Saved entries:
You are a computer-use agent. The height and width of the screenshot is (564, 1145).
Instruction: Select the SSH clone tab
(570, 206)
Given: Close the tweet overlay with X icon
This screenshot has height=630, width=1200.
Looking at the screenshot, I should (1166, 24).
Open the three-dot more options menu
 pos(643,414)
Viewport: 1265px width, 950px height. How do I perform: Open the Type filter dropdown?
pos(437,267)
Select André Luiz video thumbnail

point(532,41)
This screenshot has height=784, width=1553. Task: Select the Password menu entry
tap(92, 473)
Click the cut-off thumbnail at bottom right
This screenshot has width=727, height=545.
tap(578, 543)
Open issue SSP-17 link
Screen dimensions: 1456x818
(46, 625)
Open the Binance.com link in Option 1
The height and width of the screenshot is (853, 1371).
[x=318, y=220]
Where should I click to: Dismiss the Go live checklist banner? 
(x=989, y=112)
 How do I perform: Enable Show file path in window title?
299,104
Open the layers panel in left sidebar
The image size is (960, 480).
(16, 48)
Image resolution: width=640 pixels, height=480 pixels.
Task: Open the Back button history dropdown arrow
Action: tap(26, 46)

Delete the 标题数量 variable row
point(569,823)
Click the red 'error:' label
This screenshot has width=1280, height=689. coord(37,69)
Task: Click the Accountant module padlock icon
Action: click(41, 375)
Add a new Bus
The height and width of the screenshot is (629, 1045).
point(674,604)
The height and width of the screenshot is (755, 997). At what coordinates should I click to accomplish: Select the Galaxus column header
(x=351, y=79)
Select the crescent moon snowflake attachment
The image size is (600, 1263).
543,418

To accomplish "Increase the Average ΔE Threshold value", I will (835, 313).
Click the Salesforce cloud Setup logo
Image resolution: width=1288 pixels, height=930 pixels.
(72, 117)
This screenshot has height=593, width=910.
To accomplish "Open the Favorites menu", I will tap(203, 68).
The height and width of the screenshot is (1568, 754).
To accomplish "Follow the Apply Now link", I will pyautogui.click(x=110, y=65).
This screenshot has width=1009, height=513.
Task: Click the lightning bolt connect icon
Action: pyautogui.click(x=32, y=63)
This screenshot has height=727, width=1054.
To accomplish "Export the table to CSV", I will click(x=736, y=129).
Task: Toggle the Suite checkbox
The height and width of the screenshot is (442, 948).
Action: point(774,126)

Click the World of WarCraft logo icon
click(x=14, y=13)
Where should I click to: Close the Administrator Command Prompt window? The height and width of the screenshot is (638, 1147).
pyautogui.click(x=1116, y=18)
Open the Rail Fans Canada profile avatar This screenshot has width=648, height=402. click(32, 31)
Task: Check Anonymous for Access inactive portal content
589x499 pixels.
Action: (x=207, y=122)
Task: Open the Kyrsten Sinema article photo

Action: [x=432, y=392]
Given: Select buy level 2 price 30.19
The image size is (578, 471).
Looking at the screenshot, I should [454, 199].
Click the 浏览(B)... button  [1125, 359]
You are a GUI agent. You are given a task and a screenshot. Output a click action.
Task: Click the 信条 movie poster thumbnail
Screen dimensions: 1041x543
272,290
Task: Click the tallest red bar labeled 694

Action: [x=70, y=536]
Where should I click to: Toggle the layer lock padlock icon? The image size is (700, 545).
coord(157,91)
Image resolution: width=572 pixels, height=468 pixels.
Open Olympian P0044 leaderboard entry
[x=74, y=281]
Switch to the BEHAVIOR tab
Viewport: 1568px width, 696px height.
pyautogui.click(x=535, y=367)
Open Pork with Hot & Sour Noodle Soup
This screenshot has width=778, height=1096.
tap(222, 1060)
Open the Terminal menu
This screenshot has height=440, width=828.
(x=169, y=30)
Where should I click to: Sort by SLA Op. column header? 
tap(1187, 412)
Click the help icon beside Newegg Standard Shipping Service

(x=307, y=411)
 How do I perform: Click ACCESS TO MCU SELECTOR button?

**DIRECTION**
Switch "overlay" to "popup" in everything from the start of the data down to the line containing "point(532,41)", and give those lines again with nothing else changed.

**SOLUTION TO THIS TASK**
You are a computer-use agent. The height and width of the screenshot is (564, 1145).
Instruction: Select the SSH clone tab
(570, 206)
Given: Close the tweet popup with X icon
This screenshot has height=630, width=1200.
Looking at the screenshot, I should (1166, 24).
Open the three-dot more options menu
 pos(643,414)
Viewport: 1265px width, 950px height. How do I perform: Open the Type filter dropdown?
pos(437,267)
Select André Luiz video thumbnail

point(532,41)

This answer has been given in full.